GoPro Inc, Twitter Inc, Etsy Inc, Fitbit Inc, Box Inc: The Death Of The Tech Darlings

    dollar money bubbleMike Larson:  Remember all the hype over Twitter Inc. (NYSE:TWTR) when it went public in the fall of 2013? The stock IPO’d at $26, then soared to almost $75 by the end of the year. But it’s been one long, sickening slide ever since – with the stock hitting an all-time low of $15-and-change earlier this week.

    How about the Square Inc. (NYSE:SQ) IPO back in the fall of 2015? The payment processing technology firm is headed up by Twitter CEO Jack Dorsey, and it got a ton of adoring press. But after going public at $9 … then rising as high as $14.78 the next day … the stock has gone into freefall. On Wednesday, it slumped below its IPO price and kept on going.

    Then there’s the crafts and personalized gift site Etsy Inc. (NASDAQ:ETSY). It’s down 83% from its IPO day peak. And water and drop-resistant camera company GoPro Inc. (NASDAQ:GPRO). It’s down 90% from its 2014 post-IPO peak.

    Well, well, well Etsy.  It seems as though misery loves company.  83% drop since your NASDAQ debut.  Coincidentally, those numbers mirror exactly what’s going on in my shop.

    The article had a few ideas as to why this had happened:

    “Many tech companies got swept up in the mania, particularly in the private, pre-IPO-stage market. A whopping 100 startups were valued by private equity investors at more than $1 billion each as of early 2015, earning the sobriquet “unicorns.” Huge, expensive office parties … massive bidding wars and signing bonuses for tech-sector employees … sky-high Silicon Valley real estate prices and rents: They all came with the boom, just like we saw in the late 1990s.

    But things were getting so out of hand by this past fall that I couldn’t help but call a spade a spade — and label it a potential “Tech Bubble II.” I also suggested that we’d see a wave of deflation in private sector valuations and that this would spill over before long into public tech sector valuations.

    Sure enough, many unicorns are now raising money in “down rounds” — transactions that value their companies for less than the previous funding rounds did. Mutual fund firms that eagerly bought into hot pre-IPO companies are also writing down the value of those private shares. BlackRock slashed its valuation on Snapchat by 24% this past summer, while Fidelity cut its valuations on Dropbox and Zenefits by 31% and 48% respectively this fall.

    I’ve never seen a unicorn’s horn deflate, but I imagine it’d be kinda depressing.

    There was an article from Chad Dickerson in June 2015.  Such a rah-rah article.  When I read it now, it’s almost funny.  Imagine a unicorn reading from a scroll:

    “Ten years ago, Etsy was born out of the simple idea that a marketplace should exist to connect creative entrepreneurs with buyers in search of unique goods. Over time, Etsy has come to represent something even more powerful: an alternative to traditional commerce and a different, people-centered model for doing business.

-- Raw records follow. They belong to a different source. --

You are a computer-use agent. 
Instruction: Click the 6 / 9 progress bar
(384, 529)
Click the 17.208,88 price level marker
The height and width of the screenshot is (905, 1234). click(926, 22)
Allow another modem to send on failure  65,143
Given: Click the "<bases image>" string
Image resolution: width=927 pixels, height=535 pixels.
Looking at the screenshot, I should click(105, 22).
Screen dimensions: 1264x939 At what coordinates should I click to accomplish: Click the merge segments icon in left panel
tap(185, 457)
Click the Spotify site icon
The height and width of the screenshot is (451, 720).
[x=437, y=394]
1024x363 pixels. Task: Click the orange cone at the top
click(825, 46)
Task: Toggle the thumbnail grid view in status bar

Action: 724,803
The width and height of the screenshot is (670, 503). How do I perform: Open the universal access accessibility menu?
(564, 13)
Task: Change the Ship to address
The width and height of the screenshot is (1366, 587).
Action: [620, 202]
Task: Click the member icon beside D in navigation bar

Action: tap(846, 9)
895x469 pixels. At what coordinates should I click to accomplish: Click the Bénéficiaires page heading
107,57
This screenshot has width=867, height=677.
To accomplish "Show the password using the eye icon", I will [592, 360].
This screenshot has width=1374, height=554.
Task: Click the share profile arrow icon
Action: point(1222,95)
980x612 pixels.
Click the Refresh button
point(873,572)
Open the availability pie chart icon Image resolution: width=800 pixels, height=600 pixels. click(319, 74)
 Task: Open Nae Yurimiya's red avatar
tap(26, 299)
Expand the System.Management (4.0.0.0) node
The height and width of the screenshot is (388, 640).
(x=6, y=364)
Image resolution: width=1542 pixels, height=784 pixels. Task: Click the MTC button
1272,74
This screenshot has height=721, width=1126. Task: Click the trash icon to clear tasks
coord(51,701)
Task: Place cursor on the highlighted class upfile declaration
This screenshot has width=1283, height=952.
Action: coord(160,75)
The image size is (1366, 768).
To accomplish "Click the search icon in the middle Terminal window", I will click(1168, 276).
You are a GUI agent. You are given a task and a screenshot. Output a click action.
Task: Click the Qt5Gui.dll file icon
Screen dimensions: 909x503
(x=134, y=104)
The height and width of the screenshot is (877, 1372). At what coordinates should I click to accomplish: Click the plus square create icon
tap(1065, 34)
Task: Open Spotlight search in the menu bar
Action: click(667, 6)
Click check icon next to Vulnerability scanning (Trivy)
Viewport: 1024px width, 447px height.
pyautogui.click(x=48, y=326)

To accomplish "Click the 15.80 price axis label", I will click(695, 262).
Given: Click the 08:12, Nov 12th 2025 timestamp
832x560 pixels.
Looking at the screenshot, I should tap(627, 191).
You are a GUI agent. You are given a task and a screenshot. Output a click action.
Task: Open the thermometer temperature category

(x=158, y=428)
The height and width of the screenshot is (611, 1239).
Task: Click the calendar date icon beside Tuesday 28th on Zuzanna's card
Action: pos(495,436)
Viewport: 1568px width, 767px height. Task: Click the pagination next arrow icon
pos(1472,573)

    Today we celebrate Etsy’s first decade as a company. Our success story spans not just ten years, but also millions of entrepreneurs and thoughtful customers all over the globe who make up the growing Etsy Economy. More than 1.4 million sellers are helping us realize our mission of reimagining commerce every day.

    In an age when drones, self-driving cars, and virtual reality headsets are threatening to erase every opportunity to interact with another person, we’re celebrating the personal bonds forged by our community. Over the last ten years, we’ve built an authentic, community-centric global and local marketplace. It’s a collaborative endeavor that is nourished by the connections between everyone in ourecosystem. We are building for the long term and measure the impact Etsy can have in years and decades. Ten years — one decade! — after we began this journey, we can truly see the Etsy Economy taking shape around us.”

    W.H.A.T.E.V.E.R.

    China and India have invaded and ruined Etsy, there is no “alternative to traditional commerce and a people-centered model for doing business.”  Unless little children and women in 3rd world countries are “people-centered” businesses.

    Where is Chad now?  His press releases and rah-rah statements seem to have cut off in the fall of 2015.  He was probably busy chasing down the unicorn with the deflated horn.